Je n'attendais rien de ce biopic. Etant moi-même un utilisateur de Mac, je sais à quel point la communauté Apple peut être dans le culte de la marque à la pomme est de son créateur. Aussi, je suis finalement relativement surpris par le ton du film, qui prend le risque de déplaire aux fans de Jobs en dépeignant à la fois son génie, mais aussi sa face sombre et honteuse (vérifiable aisément).
Ashton Kutcher, à ma grande surprise, n'est pas mauvais, et prouve qu'il peut être plus que le simple boyfriend de Demi Moore, le présentateur horripilant de Punk'd, ou pire, un simple acteur de film pour ado contenant "sex" dans le titre.

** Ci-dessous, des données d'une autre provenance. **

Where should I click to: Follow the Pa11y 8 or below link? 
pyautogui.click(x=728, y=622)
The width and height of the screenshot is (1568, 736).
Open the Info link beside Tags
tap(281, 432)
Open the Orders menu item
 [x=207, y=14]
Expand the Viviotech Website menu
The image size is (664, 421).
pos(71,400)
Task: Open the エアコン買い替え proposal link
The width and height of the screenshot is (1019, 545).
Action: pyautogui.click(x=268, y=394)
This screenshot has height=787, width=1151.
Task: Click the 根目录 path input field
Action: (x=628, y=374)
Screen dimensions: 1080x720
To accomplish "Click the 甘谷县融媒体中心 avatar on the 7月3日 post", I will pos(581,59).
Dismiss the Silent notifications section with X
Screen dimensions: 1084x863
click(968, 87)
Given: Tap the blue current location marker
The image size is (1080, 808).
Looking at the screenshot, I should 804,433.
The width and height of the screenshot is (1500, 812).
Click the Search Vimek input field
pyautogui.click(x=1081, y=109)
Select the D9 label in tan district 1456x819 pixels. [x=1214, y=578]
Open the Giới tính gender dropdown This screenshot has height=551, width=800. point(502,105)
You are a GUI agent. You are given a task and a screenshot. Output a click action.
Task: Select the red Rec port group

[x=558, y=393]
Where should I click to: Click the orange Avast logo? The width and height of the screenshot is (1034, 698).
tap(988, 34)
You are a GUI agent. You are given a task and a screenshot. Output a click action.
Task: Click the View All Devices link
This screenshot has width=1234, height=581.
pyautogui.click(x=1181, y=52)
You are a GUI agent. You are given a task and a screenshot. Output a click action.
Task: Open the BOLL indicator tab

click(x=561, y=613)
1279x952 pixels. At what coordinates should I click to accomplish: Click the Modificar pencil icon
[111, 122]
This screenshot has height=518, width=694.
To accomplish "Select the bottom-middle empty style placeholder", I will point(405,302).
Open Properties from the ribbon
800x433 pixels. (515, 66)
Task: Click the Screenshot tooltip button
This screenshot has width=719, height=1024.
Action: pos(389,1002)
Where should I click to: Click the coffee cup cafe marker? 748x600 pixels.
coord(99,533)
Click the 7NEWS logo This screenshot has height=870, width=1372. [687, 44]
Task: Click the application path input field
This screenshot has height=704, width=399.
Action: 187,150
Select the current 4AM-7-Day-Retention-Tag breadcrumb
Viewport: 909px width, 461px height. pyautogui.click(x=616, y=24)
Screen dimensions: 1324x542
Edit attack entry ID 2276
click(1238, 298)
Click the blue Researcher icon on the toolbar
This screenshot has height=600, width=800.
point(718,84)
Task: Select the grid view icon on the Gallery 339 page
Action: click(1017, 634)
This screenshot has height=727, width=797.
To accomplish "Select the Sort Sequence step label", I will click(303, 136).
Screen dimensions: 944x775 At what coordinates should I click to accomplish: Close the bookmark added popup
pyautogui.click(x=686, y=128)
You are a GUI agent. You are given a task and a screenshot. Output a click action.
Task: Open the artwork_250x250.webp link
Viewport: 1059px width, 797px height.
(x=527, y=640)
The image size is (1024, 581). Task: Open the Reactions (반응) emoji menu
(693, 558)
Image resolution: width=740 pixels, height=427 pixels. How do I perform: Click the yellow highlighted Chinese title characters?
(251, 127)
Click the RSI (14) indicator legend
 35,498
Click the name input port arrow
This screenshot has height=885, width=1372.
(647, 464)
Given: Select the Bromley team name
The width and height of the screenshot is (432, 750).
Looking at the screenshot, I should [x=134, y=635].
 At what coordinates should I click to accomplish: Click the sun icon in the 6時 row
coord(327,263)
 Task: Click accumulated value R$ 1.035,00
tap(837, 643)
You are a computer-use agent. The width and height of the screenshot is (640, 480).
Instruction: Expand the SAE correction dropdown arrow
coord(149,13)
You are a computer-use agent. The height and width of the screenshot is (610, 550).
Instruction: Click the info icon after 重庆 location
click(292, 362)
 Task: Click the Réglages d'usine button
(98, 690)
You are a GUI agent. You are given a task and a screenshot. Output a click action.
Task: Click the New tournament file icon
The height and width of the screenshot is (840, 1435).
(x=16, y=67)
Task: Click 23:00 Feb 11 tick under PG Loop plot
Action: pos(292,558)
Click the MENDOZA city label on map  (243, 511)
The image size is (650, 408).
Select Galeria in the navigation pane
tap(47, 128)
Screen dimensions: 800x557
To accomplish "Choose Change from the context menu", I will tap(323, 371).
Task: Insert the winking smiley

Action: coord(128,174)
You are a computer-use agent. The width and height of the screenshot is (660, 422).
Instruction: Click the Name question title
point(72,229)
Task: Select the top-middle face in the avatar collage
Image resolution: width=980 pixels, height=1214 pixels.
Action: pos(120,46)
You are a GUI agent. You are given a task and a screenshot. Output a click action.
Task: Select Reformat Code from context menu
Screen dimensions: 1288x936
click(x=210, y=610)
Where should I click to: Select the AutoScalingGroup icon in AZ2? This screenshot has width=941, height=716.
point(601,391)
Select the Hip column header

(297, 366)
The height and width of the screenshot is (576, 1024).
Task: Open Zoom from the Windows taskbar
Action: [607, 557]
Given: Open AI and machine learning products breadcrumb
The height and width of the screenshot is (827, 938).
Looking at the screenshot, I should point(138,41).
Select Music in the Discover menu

Le film se regarde facilement, bien qu'il m'ait semblé déséquilibré : en effet, pendant 1h30, on en reste à Steve Jobs avant 1985, et la demi-heure restante ne se concentre que sur le retour de Jobs à Apple à la fin des années 90. Pourtant, le Apple que nous connaissons aujourd'hui est celui des années 2000, et ce passage sous silence est quelque peu intrigant.
Cependant, au-delà de ce défaut plutôt gênant, j'ai beaucoup apprécié la capacité de ce film à sortir du manichéisme et à nous interroger à la fois sur les conditions du succès, mais aussi sur notre capacité à élever des hommes au rang de mythes, oubliant parfois leurs faiblesses humaines, qui ne sont pourtant pas négligeables. Dans ce film, on nous montre un Jobs génial, mais aussi autoritaire, irresponsable (envers sa fille et la mère de celle-ci, qui dut d'ailleurs utiliser des food stamps pour subvenir aux besoins de sa famille quand le père de sa fille était déjà multimillionaire), malhonnête (envers Wozniak), gratuitement mesquin (envers Kottke)... Finalement, le génie de Jobs rappelle celui de Lennon, et interroge sur le culte qu'on lui accorde, car finalement, ce qui ressort de ce film, c'est que Jobs, pour devenir ce qu'il fut, n'a pas hésité à être le pire des amis, le pire des pères, le pire des collègues, tout en restant un homme admirable par ce qu'il est arrivé à faire.
Je crois qu'en cela, ce film est un bon film : il fait réfléchir, n'apporte pas de réponse évidente, et invite à se penser soi-même sur le personnage qu'il dépeint pour se faire sa propre opinion.